Previous work by other groups has shown that fasting can have a major impact on the composition of the gut microbe, and promote good cardiovascular health. But that work did not directly connect gut microbes and blood pressure.
In this work, which was reported in Circulation Research, the researchers used the SHRSP hypertension model and normal rats. One set was fed every other day while another set was given as much food as they wanted. Nine weeks later, the researchers found that there was higher blood pressure in the hypertension model compared to normal rats. But, the hypertensive group that had fasted every other day had significantly reduced blood pressure levels compared to the hypertensive group that ate what they wanted.
"Next, we investigated whether the microbiota was involved in the reduction of blood pressure we observed in the SHRSP rats that had fasted," Durgan said.
Microbes from both the fasted and normal-diet hypertensive rats were transplanted into rats that have no gut microbes (known as germ-free rats). Germ-free rats that received microbes from hypertensive rats with normal diets had higher blood pressure than rats that received microbes from hypertensive fasted rats.
"It was particularly interesting to see that the germ-free rats that received microbiota from the fasting SHRSP rats had significantly lower blood pressure than the rats that had received microbiota from SHRSP control rats," Durgan said. "These results demonstrated that the alterations to the microbiota induced by fasting were sufficient to mediate the blood pressure-lowering effect of intermitting fasting."
Next, the researchers used genomics tools to assess the compositions of the microbiomes and bile acids from the rat models. Hypertensive animals with a normal diet had lower bile acids than normotensive animals, while hypertensive fasted animals had more bile acids.
This work suggests that intermittent fasting changes the composition of the gut microbiome, which alters bile acids and reduces hypertension.

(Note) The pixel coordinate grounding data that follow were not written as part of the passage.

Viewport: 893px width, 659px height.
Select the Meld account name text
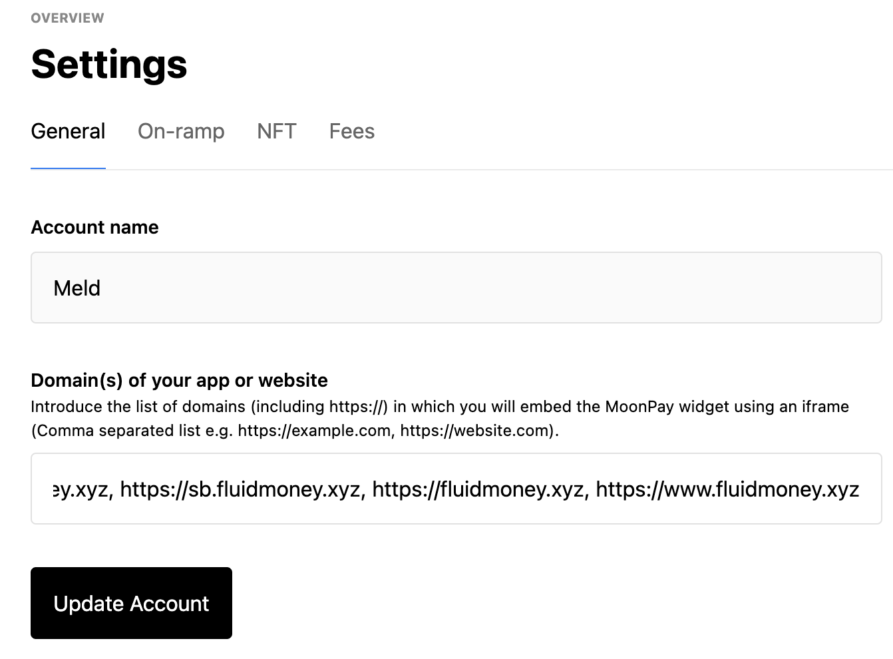77,288
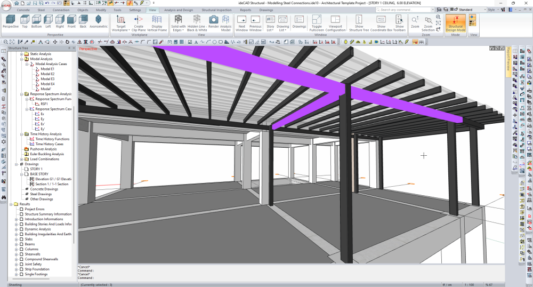
Task: Expand the Solid with Edges dropdown
Action: point(179,22)
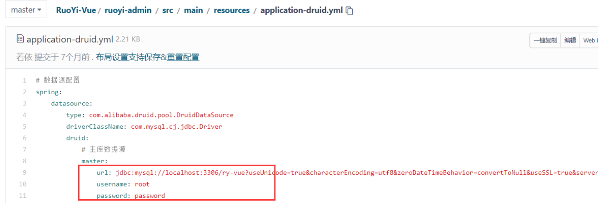This screenshot has width=614, height=212.
Task: Navigate to the src folder breadcrumb
Action: tap(168, 10)
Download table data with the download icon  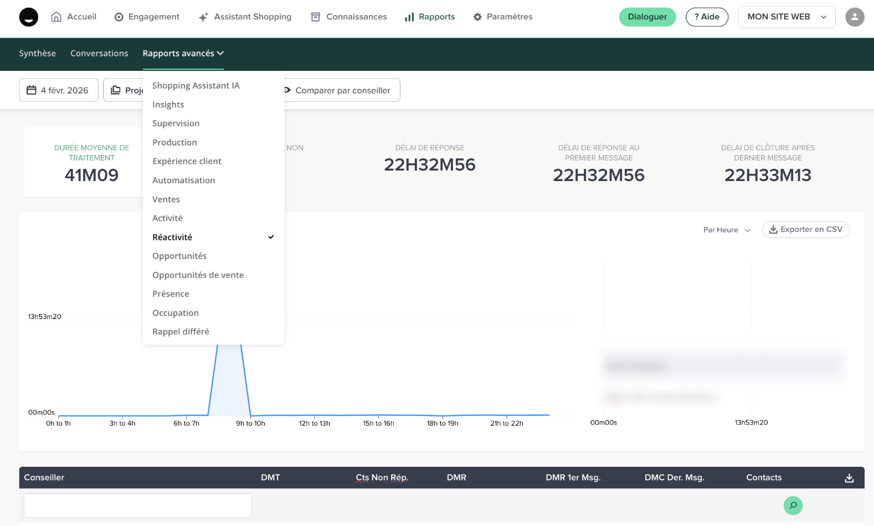coord(849,478)
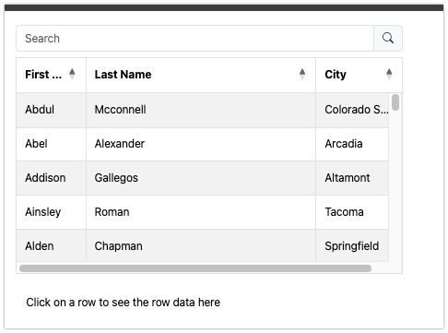448x333 pixels.
Task: Sort by City column arrow icon
Action: [x=389, y=74]
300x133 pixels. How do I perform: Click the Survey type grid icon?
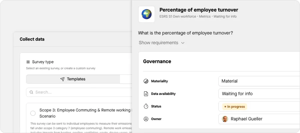pos(28,62)
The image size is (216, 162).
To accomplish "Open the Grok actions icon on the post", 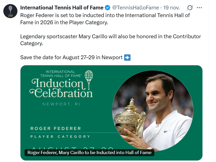I will [190, 8].
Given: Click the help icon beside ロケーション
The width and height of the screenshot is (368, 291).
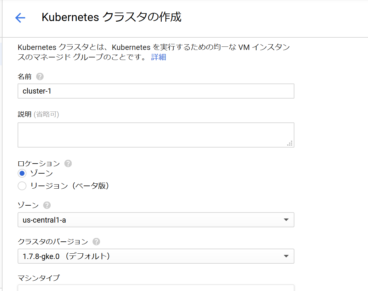Looking at the screenshot, I should pos(68,163).
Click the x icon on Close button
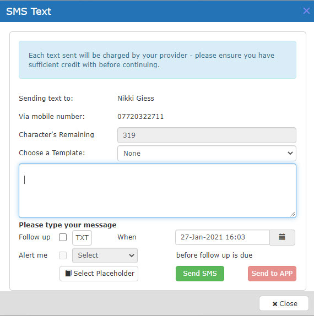 275,304
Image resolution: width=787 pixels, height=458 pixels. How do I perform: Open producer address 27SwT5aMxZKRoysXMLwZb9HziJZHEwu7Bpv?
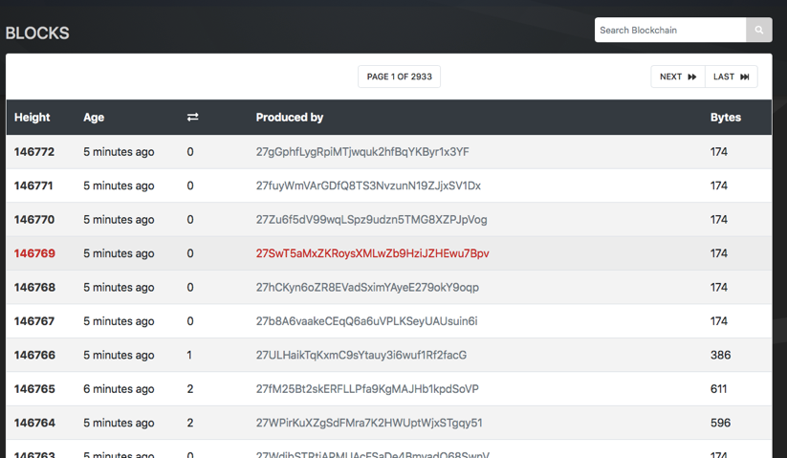[x=372, y=253]
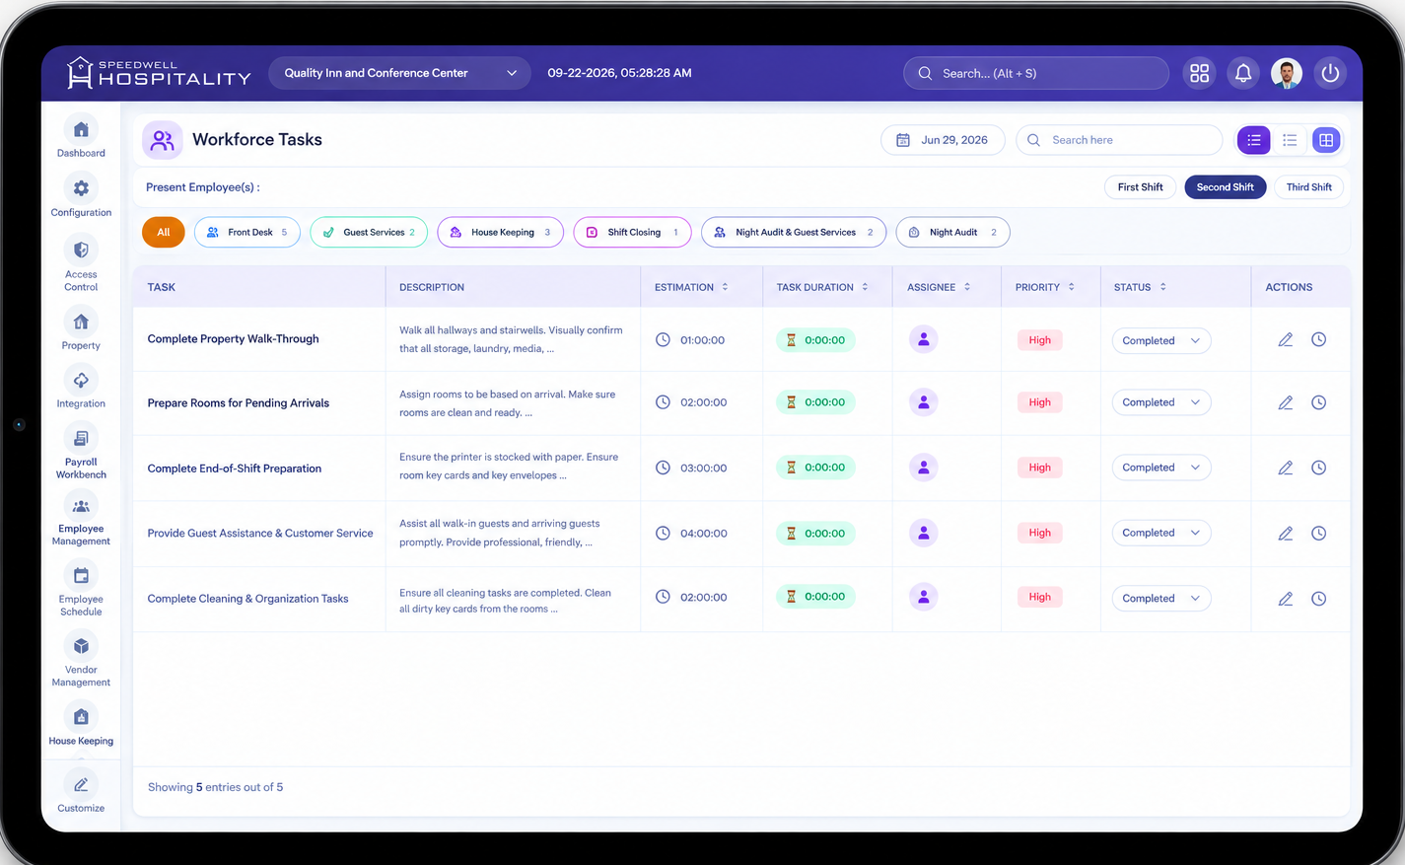
Task: Open Payroll Workbench in sidebar
Action: 81,451
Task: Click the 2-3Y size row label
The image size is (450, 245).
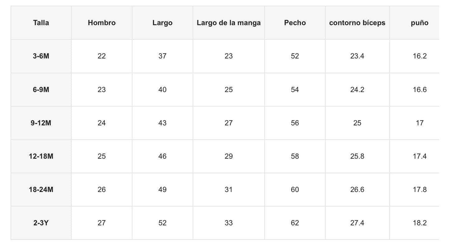Action: tap(41, 223)
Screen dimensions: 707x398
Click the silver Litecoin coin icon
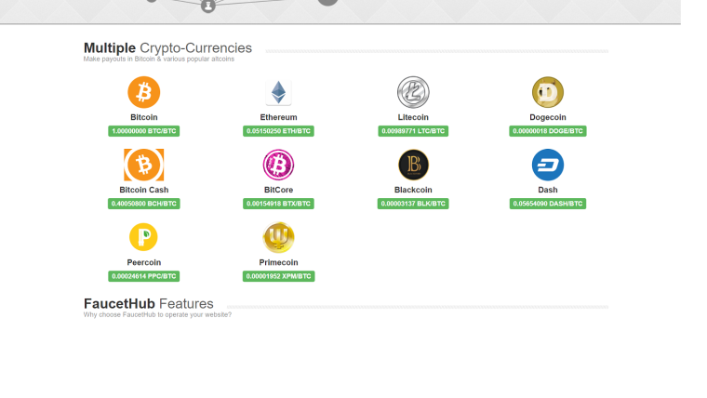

"This study is important to understand that fasting can have its effects on the host through microbiota manipulation," Durgan said. "This is an attractive idea because it can potentially have clinical applications. Many of the bacteria in the gut microbiota are involved in the production of compounds that have been shown to have beneficial effects as they make it into the circulation and contribute to the regulation of the host's physiology. Fasting schedules could one day help regulate the activity of gut microbial populations to naturally provide health benefits."